------ Material provided

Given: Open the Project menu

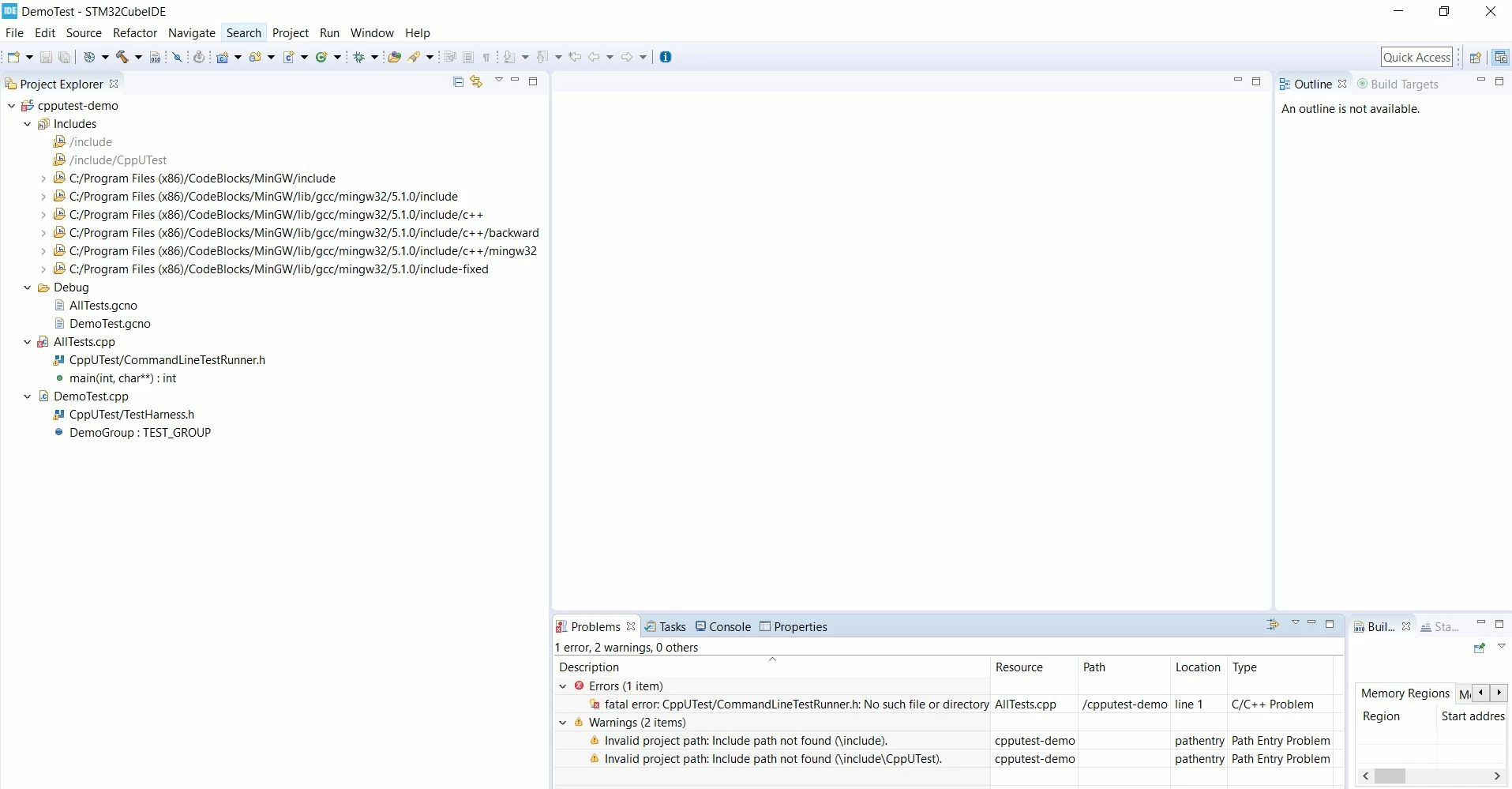Looking at the screenshot, I should (291, 33).
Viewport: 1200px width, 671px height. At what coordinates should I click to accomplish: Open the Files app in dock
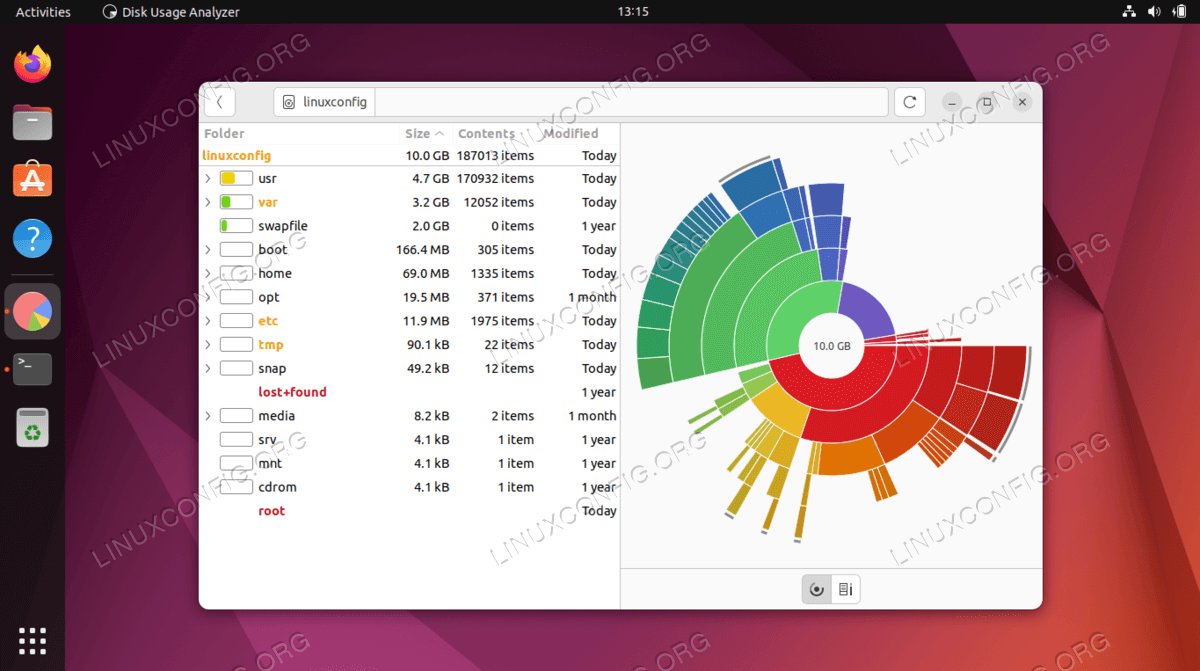point(33,124)
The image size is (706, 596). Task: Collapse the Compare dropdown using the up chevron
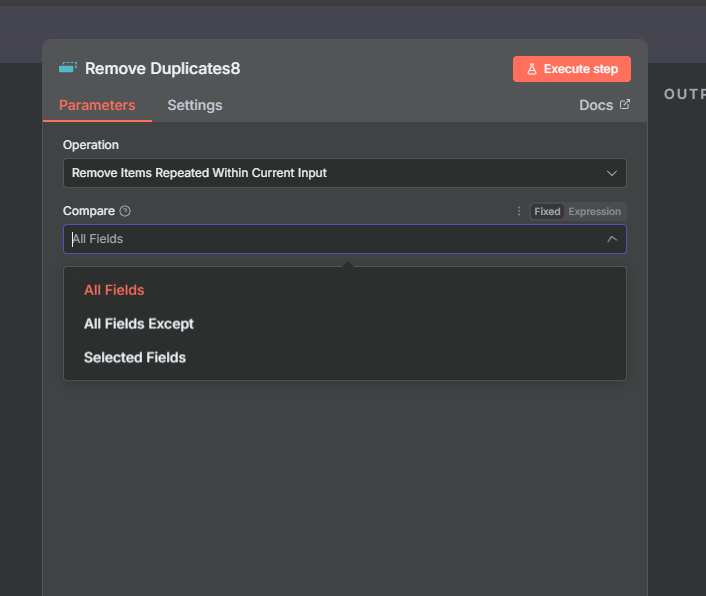point(612,239)
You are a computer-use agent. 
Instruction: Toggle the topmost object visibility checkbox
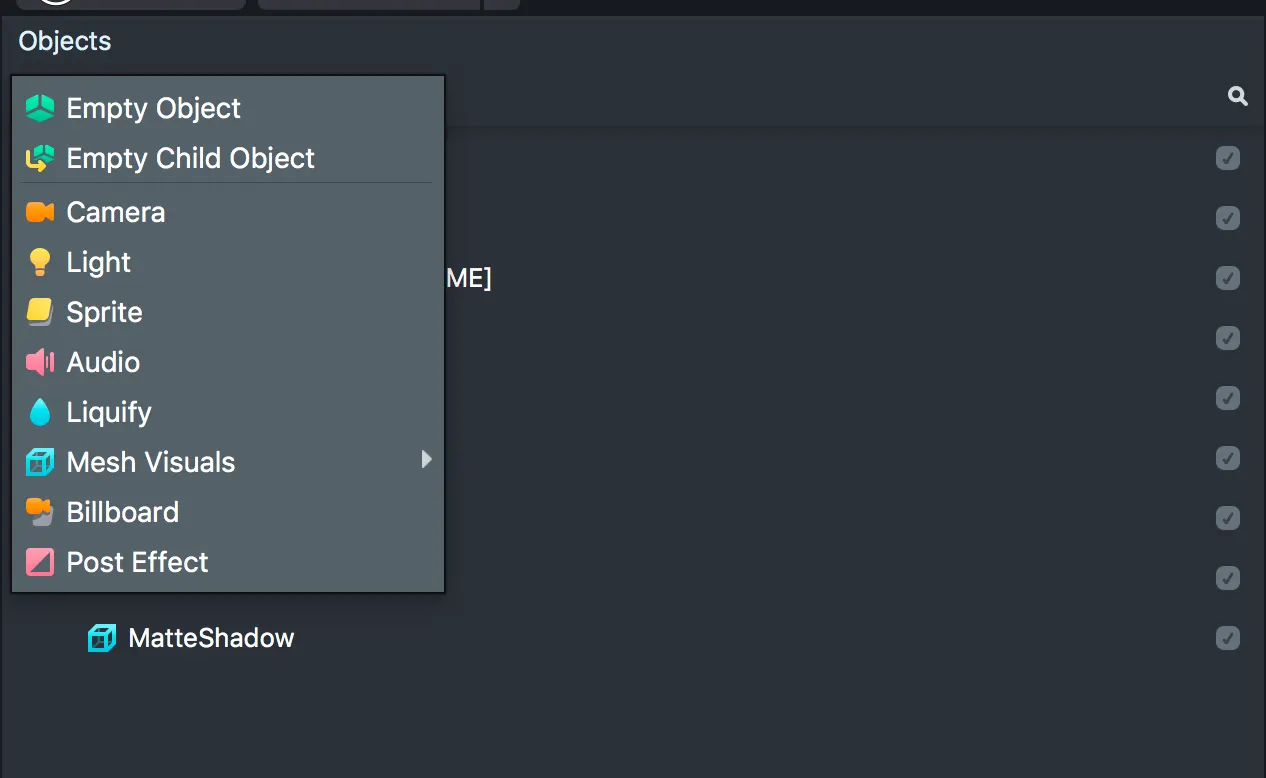pyautogui.click(x=1227, y=158)
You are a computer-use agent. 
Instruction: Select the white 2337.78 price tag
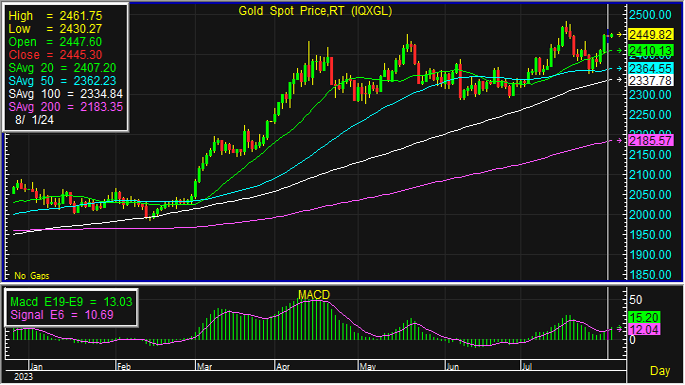pos(650,80)
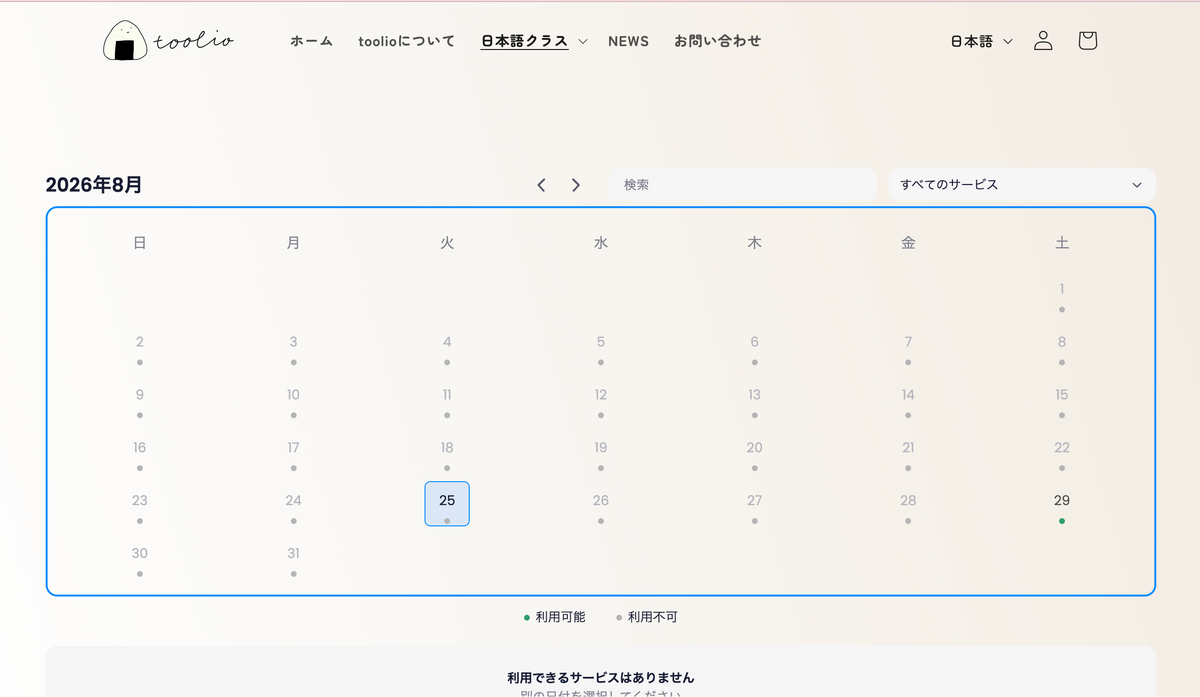Select available date 29 on calendar
Viewport: 1200px width, 697px height.
point(1061,505)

------------

(Aim of the task) Locate "Viewport: 1200px width, 671px" in the listing above, then print exactly the lines from that line through the final one, omitting all pictures.

(Response)
Viewport: 1200px width, 671px height. At what coordinates should I click to accomplish: Open the Files app in dock
point(33,124)
The image size is (706, 596). Task: Collapse the Compare dropdown using the up chevron
point(612,239)
You are a computer-use agent. 
Instruction: Toggle the topmost object visibility checkbox
pyautogui.click(x=1227, y=158)
You are a computer-use agent. 
Instruction: Select the white 2337.78 price tag
pos(650,80)
Select available date 29 on calendar
Viewport: 1200px width, 697px height.
point(1061,505)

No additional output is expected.